Polícia Militar interveio para conter a depredação de templos da Universal em São Tomé e Príncipe

A cúpula da Igreja Universal do Reino de Deus (Iurd) tenta conter uma revolta popular que provocou a depredação de vários templos da igreja e a morte de um adolescente em São Tomé e Príncipe, pequeno país insular no oeste africano e ex-colônia portuguesa, registrou a BBC-Brasil. Em 16 de outubro, centenas de manifestantes vandalizaram e saquearam seis dos 20 templos da Universal em São Tomé para exigir a libertação do pastor Ludumilo da Costa Veloso e seu retorno ao país natal, depois que este foi preso e, em nove dias, condenado na vizinha Costa do Marfim a um ano de prisão, acusado de denunciar pelas redes sociais o confisco de dízimo e até vasectomia forçada.

Nos protestos, também foram queimados carros. A Polícia Militar interveio, e um manifestante são-tomense de 13 anos morreu baleado. Veloso, que havia sido transferido para a Costa do Marfim há 14 anos pela igreja, fora preso no dia 11 de setembro.

Como denunciou a defesa, Veloso foi condenado em um “processo sumário”, sem direito a advogado nem defensor público — condições que atribuiu à pressão que a Universal teria feito sobre autoridades marfinenses. A Costa do Marfim é um dos países africanos onde a Iurd tem presença mais sólida.

GRÁVIDA

A revolta ocorreu após a mulher de Veloso, Ana Paula, em entrevistas e pelas redes sociais, denunciar a prisão e condenação dele e relatar que fora forçada pela Universal a deixar a Costa do Marfim às pressas, embora estivesse grávida e desejasse permanecer no país para poder ficar perto do marido preso. Ana Paula também afirmou que a Igreja não ofereceu qualquer assistência jurídica a seu marido e o expulsou após a prisão.

Para a população são-tomense, foi a Universal que orquestrou a prisão e condenação de Veloso em tempo recorde para impedir novas denúncias de abusos. A Iurd assevera que apenas acionou a polícia marfinense por ser vítima de “mentiras e calúnias”, mas que foram as autoridades locais que o identificaram e puniram.

HUMILHAÇÕES E CONFISCO DOS DÍZIMOS

Os textos atribuídos a Veloso acusavam a Iurd de privilegiar pastores brasileiros e discriminar clérigos africanos. Segundo os posts, a Universal impedia muitos pastores africanos de se casar ou os obrigava a fazer vasectomia para que não tivessem filhos — assim, poderiam se dedicar integralmente à igreja.

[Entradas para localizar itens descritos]
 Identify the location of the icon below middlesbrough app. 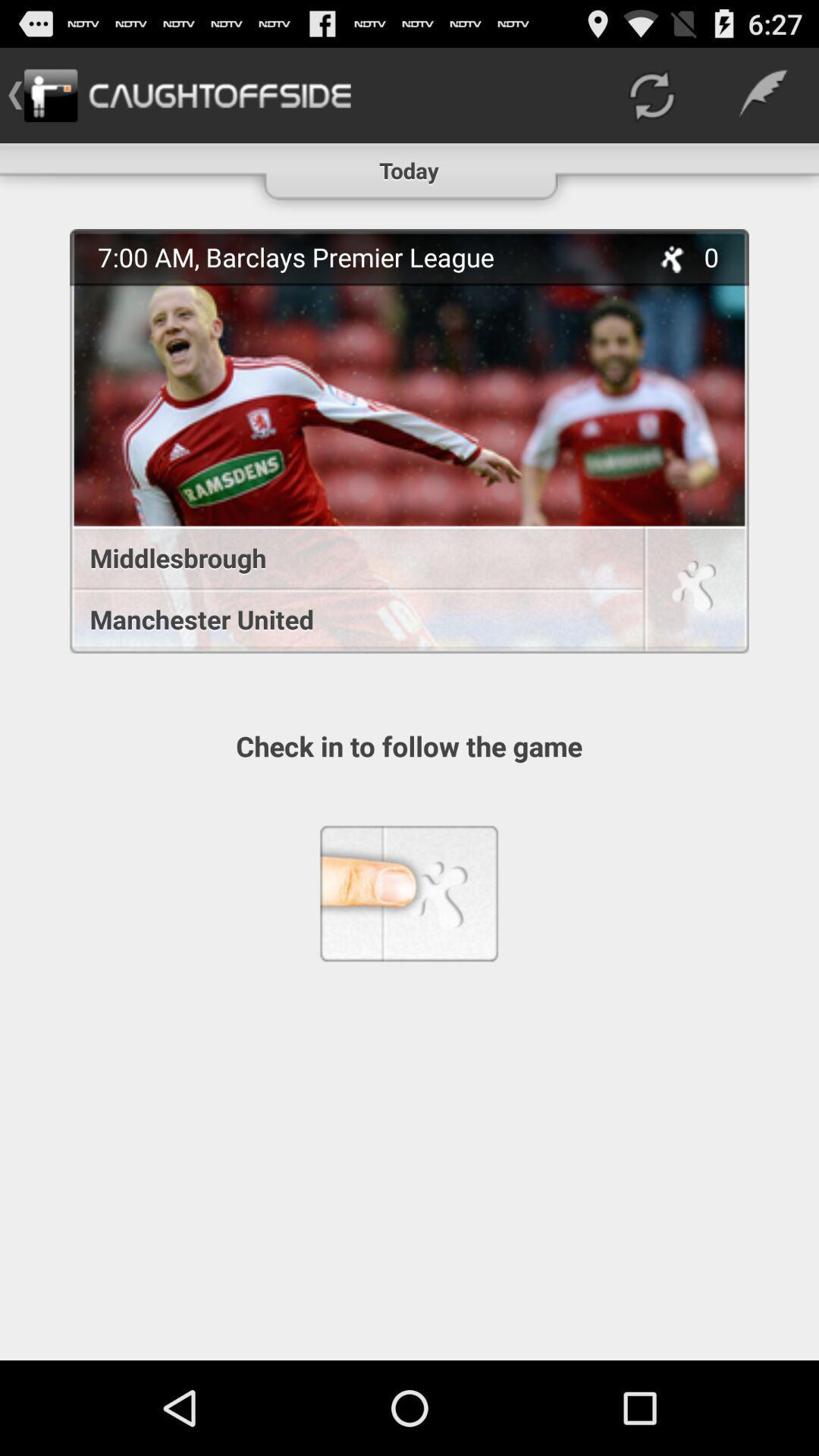
(348, 619).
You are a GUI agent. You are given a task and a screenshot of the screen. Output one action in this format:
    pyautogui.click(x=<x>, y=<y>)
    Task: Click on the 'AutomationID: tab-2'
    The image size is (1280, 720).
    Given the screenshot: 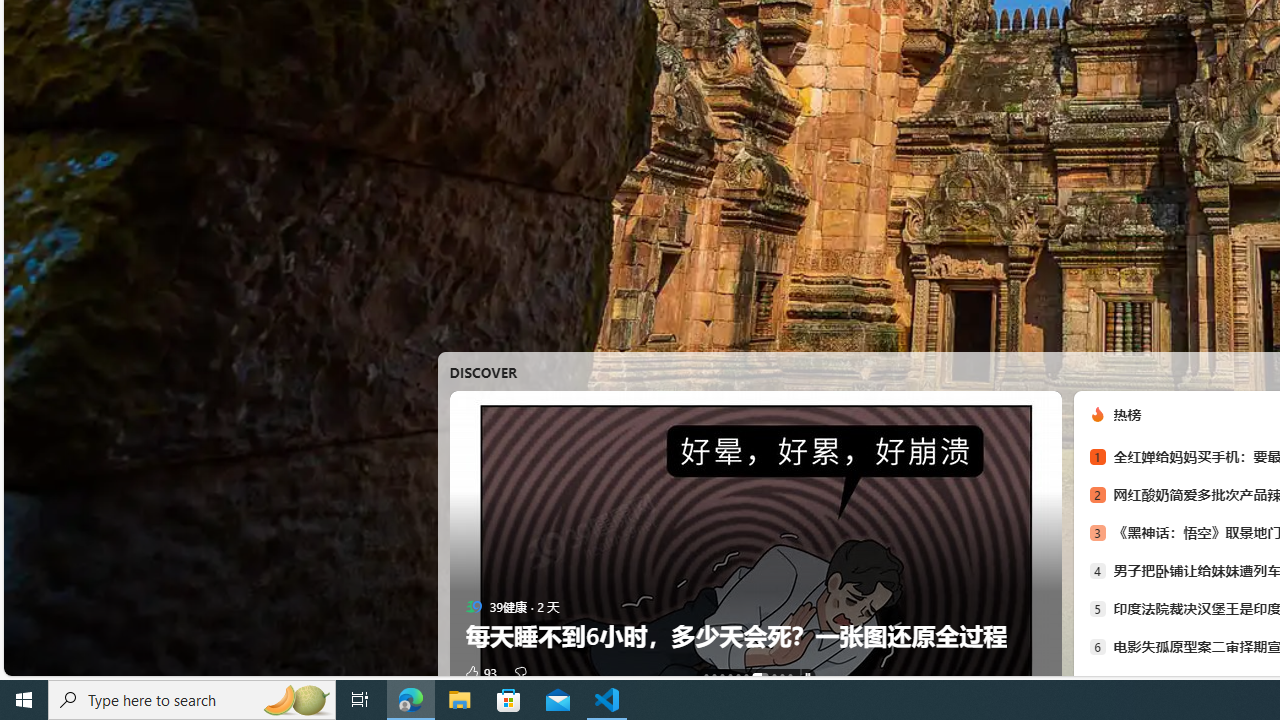 What is the action you would take?
    pyautogui.click(x=720, y=675)
    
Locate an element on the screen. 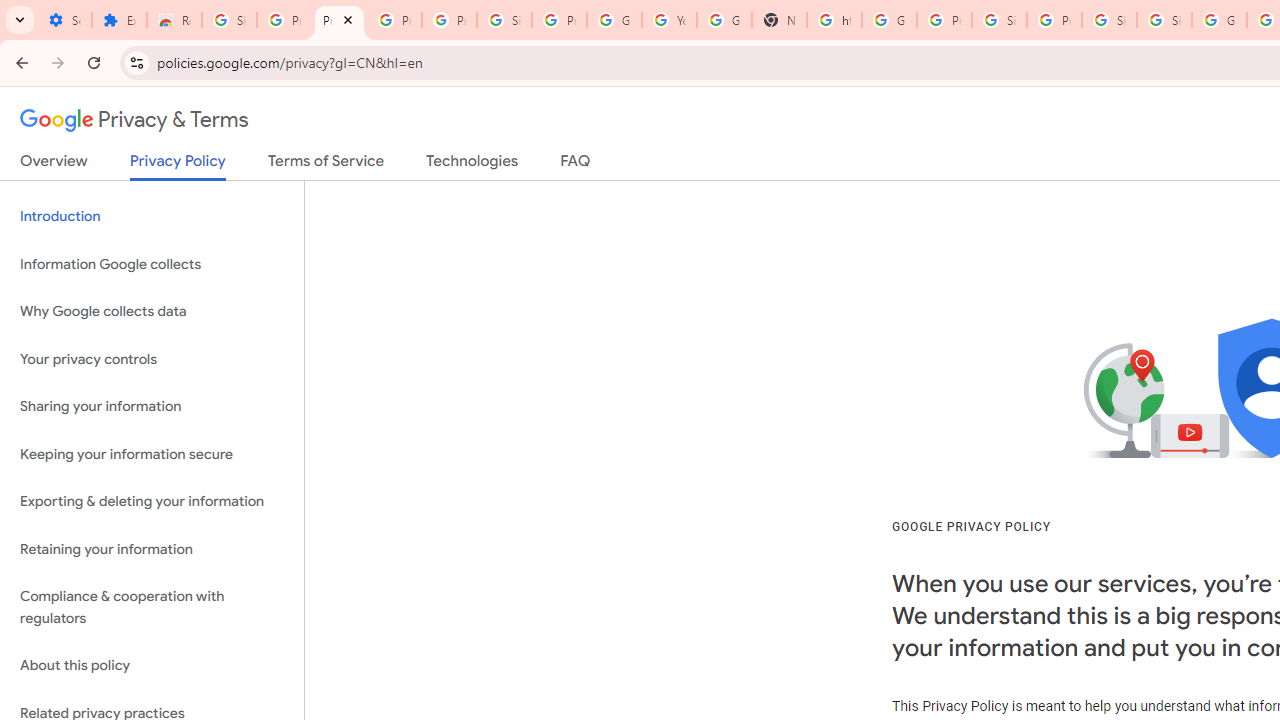 Image resolution: width=1280 pixels, height=720 pixels. 'Introduction' is located at coordinates (151, 217).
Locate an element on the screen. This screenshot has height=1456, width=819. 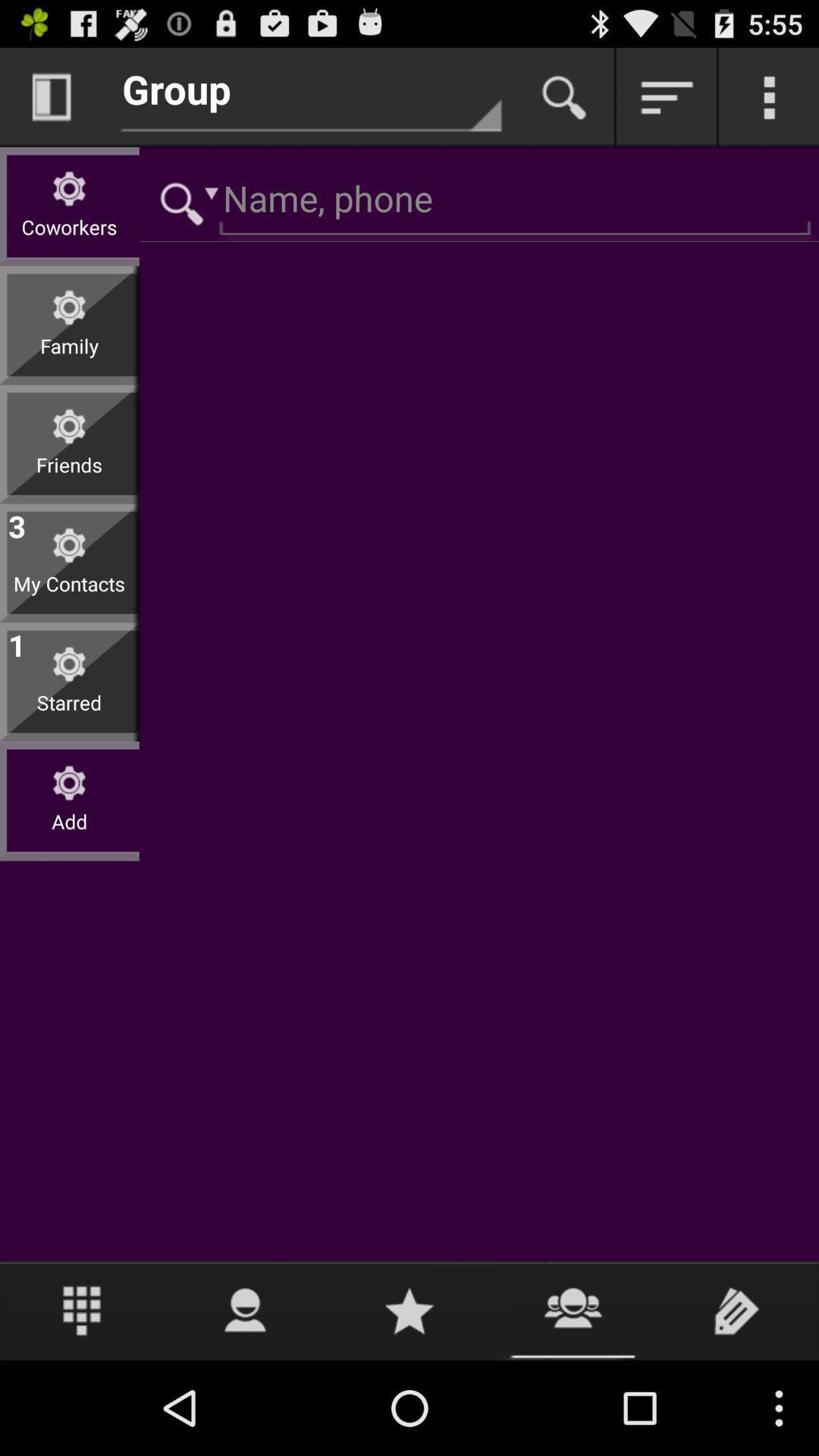
app above starred app is located at coordinates (17, 642).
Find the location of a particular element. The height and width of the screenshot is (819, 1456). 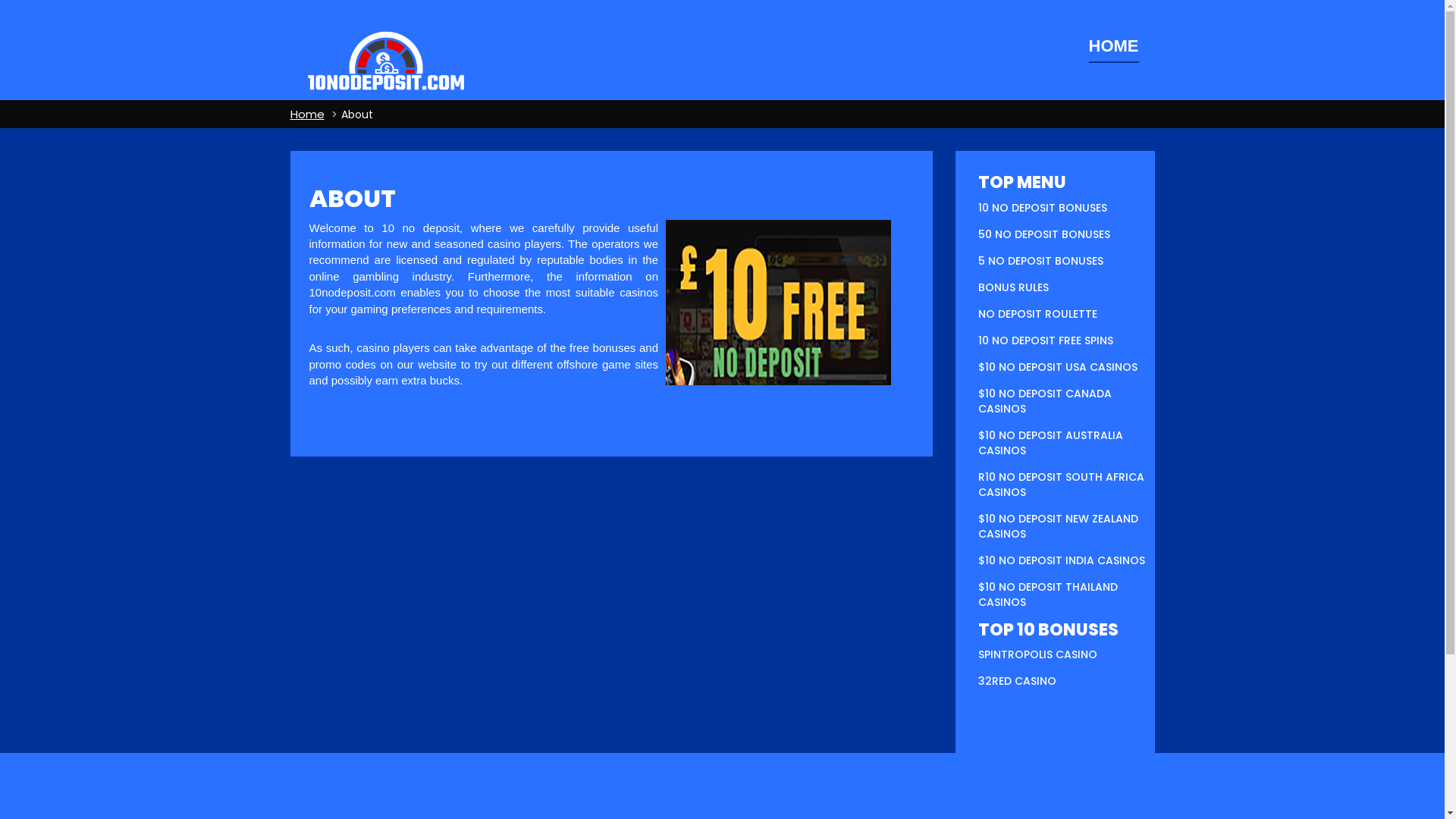

'10 NO DEPOSIT BONUSES' is located at coordinates (1041, 207).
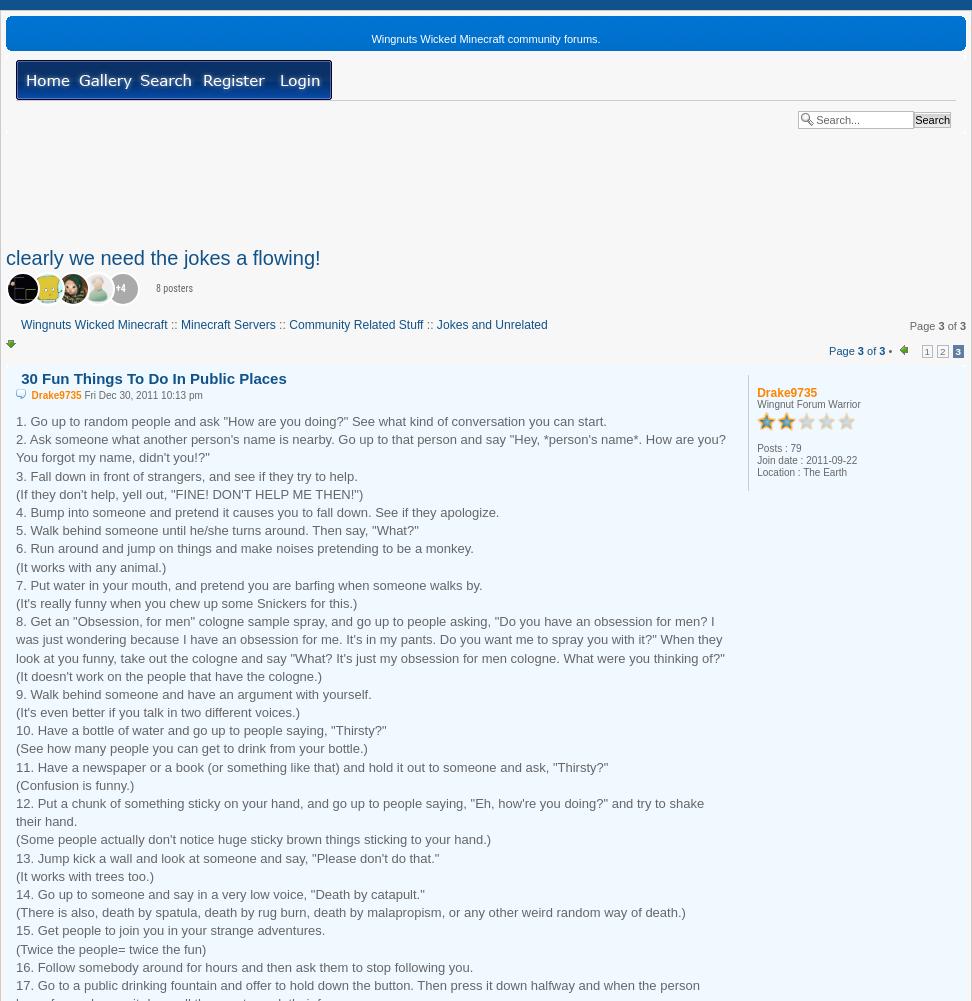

**Ações a realizar**:
1. Nas entradas, reescreva as linhas da que contém "Find the location" até o fim, substituindo "particular" por "specific" e mantendo todo o resto igual. Omita as imagens na resposta.
2. Retome o artigo sobre a revolta contra a Universal em São Tomé e Príncipe e continue-o a partir do ponto em que ele termina.
O artigo e as entradas não têm relação entre si.

**Respostas**:
1.
Find the location of a specific element. The height and width of the screenshot is (819, 1456). 

'10 NO DEPOSIT BONUSES' is located at coordinates (1041, 207).

2.
O autor anônimo também acusava bispos e pastores brasileiros de se apropriar de dízimos recebidos pela igreja, além de “humilhar, insultar, esmagar e escravizar os (pastores) africanos”.  “Éramos muito pacientes, humildes demais, educados demais. Agora é hora de agir sem piedade!”, conclamava um dos textos, em francês, língua principal da Costa do Marfim.

A defesa do pastor diz que ele é inocente e que só admitiu a autoria dos posts “porque lhe disseram que, se confessasse, a igreja retiraria a queixa”. A Universal, porém, manteve a denúncia, e Veloso foi condenado.

AMEAÇA DE EXPULSÃO

Em meio à revolta, o Parlamento de São Tomé e Príncipe passou a discutir a expulsão da Universal no país. A parlamentar Alda Ramos, uma das principais líderes da oposição, disse a jornalistas que a Iurd deveria repatriar o pastor, ou “acionaremos outros mecanismos para não existir mais esta igreja cá em São Tomé e Príncipe”.

Ameaça que levou o embaixador brasileiro em São Tomé e Príncipe, Vilmar Júnior, a interromper as férias e retornar ao país para tentar apaziguar os ânimos. A cúpula da Iurd também se mexeu e no dia seguinte à revolta em São Tomé e Príncipe o bispo da Universal e deputado federal Márcio Marinho (Republicanos-BA) viajou à ilha africana para se reunir com autoridades locais.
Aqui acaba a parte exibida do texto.